What attracted me to those who are trying to reform the psychological sciences?

That is a question I ask myself quite a bit. Actually the answer is fairly mundane. As the saying goes" "I've seen stuff. I don't recommend it."

Part of the lived reality of working on a meta-analysis (or the three I have worked on) is that you end up going down many of your research area's dark alleys. You see things that frankly cannot be unseen. What is even more jarring is how recently some of those dark alleys were constructed. I've seen it all: overgeneralization based on small samples relying on mild operational definitions of the variables under consideration, poorly validated measures, the mere fact that many studies are inadequately powered, and so on.

If you ever wonder why phenomena do not replicate, just wander down a few of our own dark alleys and you will understand rather quickly. The meta-analysis on the weapons effect, for which I was the lead author, was a huge turning point for me. Between the allegiance effects, the underpowered research, and some questions about how any of the measures employed were actually validated, I ended up with questions that had no satisfactory answer. I've been able to show that the decline effect that others had found when examining Type A Behavior Pattern and health outcomes also applied to aggressive behavioral outcomes. I was not surprised - only disappointed in the quality of the research conducted. That much of the research was conducted at a point in time in which there were already serious questions about the validity of what we refer to as Type A personality is itself rather disappointing. And yet, that work persisted for a while, often with small samples. I have also documented in my last two meta-analyses duplicate publications.
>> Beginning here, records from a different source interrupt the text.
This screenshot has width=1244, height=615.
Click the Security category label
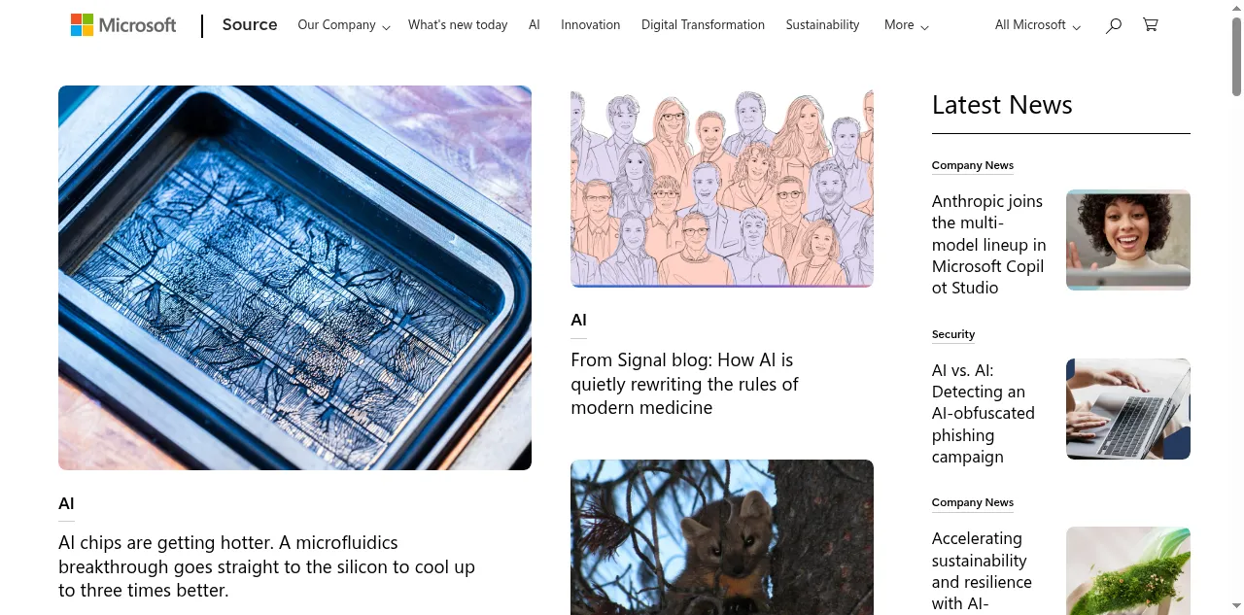[953, 333]
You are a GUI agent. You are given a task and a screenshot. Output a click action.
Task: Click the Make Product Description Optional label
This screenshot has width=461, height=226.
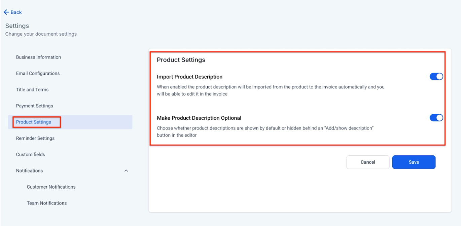tap(199, 118)
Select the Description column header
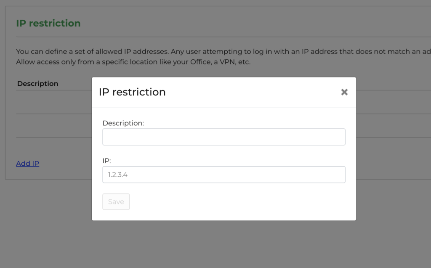Image resolution: width=431 pixels, height=268 pixels. click(37, 83)
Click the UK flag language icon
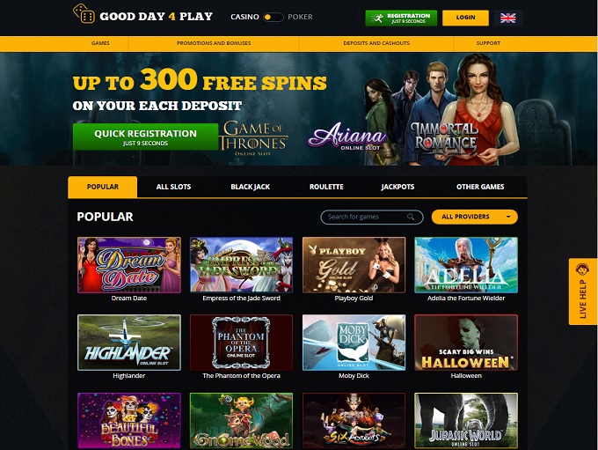The image size is (598, 450). coord(507,18)
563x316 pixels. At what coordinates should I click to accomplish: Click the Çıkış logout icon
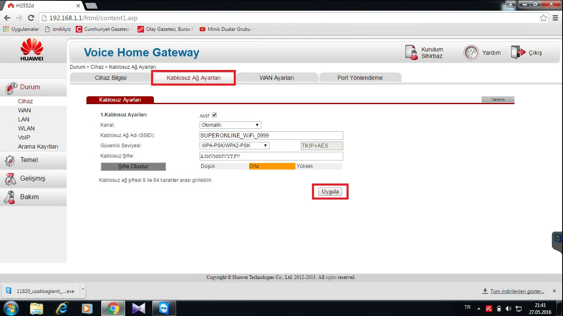tap(519, 53)
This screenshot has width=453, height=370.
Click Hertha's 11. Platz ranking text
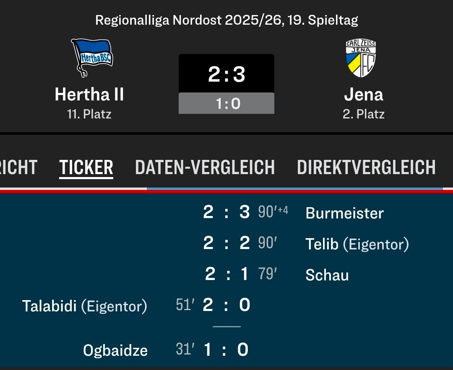point(89,114)
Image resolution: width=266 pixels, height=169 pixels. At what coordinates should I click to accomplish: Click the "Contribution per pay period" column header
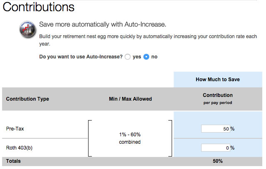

Yes, the same data sets manage to appear in at least two different journals. I have questions. Regrettably, those who could answer are long since retired, if not deceased. Conduct a meta-analysis, and expect to find ethical breaches, ranging from potential questionable research practices to outright fraud.

That's a long way of saying that I get the need for doing whatever can be done to make what we do in the psychological sciences better: validated instruments, registered protocols and analysis plans, proper power analyses, and so on. There are many who are counting on us getting it as close to right as is humanly possible. Those include not only students, but the citizens who fund our work. There is no point to "giving away the science of psychology in the public interest (as George Miller would have put it) if we are not doing due diligence at the planning phase of our work.

Asking early research professionals to shoulder the burden is unfair. Those who are in more privileged positions need to step up. We need to be willing to speak truth to the teeth of power, otherwise there is no point in us even continuing, as all we have is a pretense with little substance. I wish I could say doing so would make one more marketable and so on. The reality is far more stark. At minimum we need to go to work knowing we have a clean conscience. Doing so will maintain public trust in our work. Failure is not something I even want to contemplate.

So I am a reformer. However long I am around in an academic environment, that is my primary role. Wherever I can support those who do the heavy lifting, I must do so. I have undergraduate students and members of the public in my community counting on it. In reality, we all do.